What this task involves: Reproduce the material line for line, starting at the line that contains "You are a GUI" and ending at the line that contains "click(166, 300)", with both of those lines included. Omit the pictures from your copy.

Information supplied:

## START

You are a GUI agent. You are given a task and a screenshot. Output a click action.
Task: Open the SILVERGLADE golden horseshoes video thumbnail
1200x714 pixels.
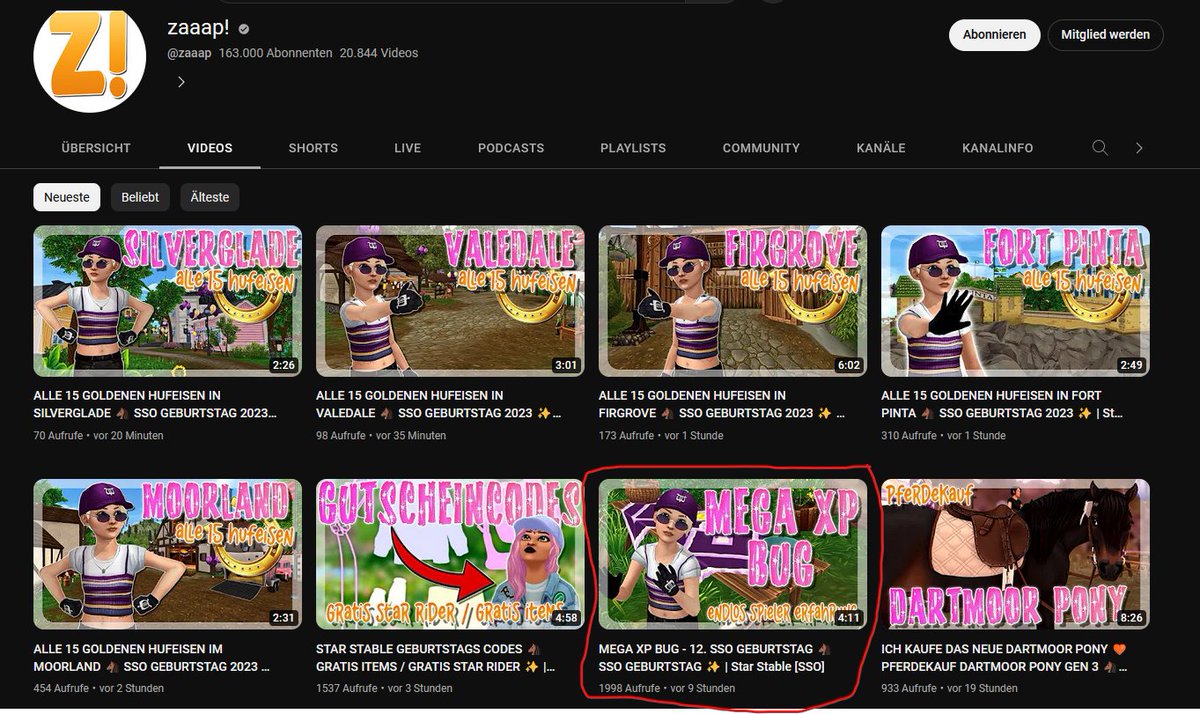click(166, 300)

## END
## START

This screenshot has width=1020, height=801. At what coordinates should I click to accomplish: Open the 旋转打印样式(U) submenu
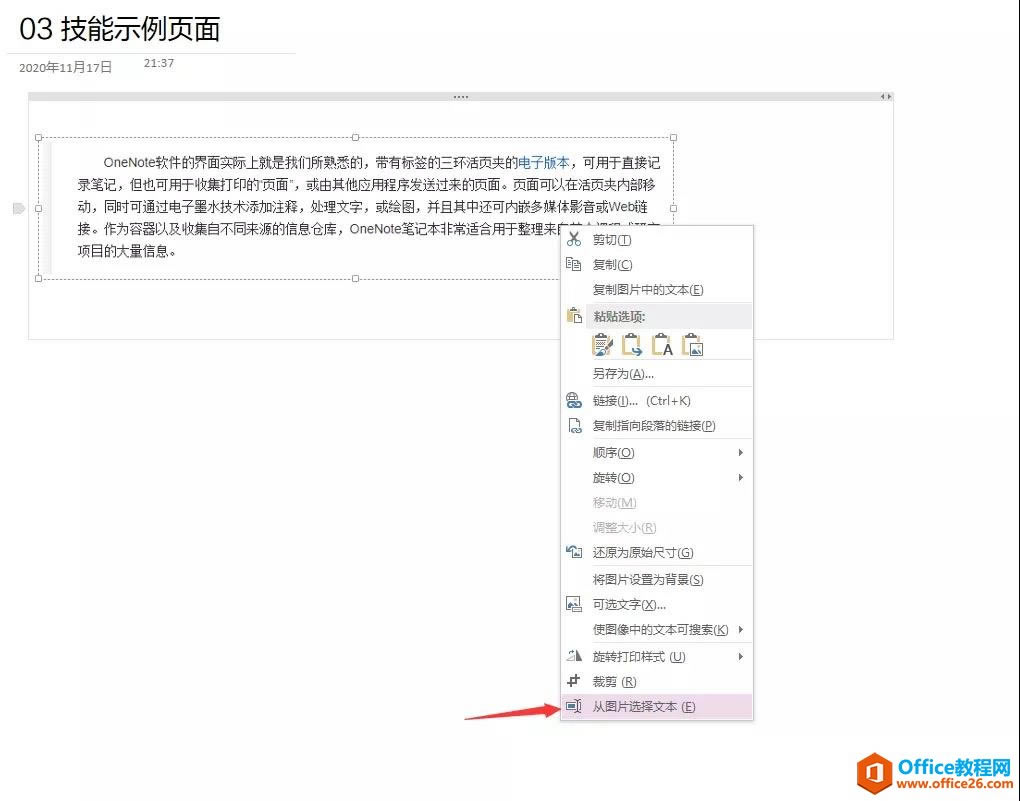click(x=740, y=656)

## END
## START

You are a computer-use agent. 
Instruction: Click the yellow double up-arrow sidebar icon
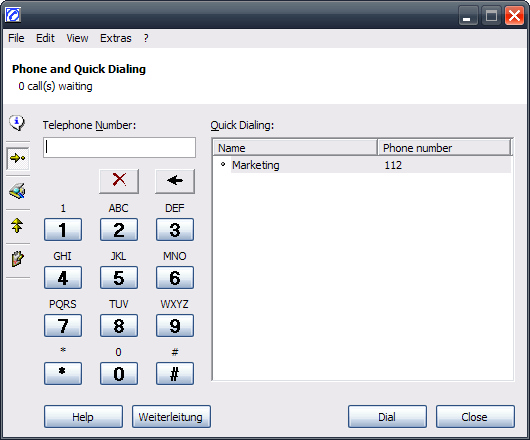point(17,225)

## END

Final result:
You are a GUI agent. You are given a task and a screenshot. Output a click action.
Task: Open the SILVERGLADE golden horseshoes video thumbnail
1200x714 pixels.
click(166, 300)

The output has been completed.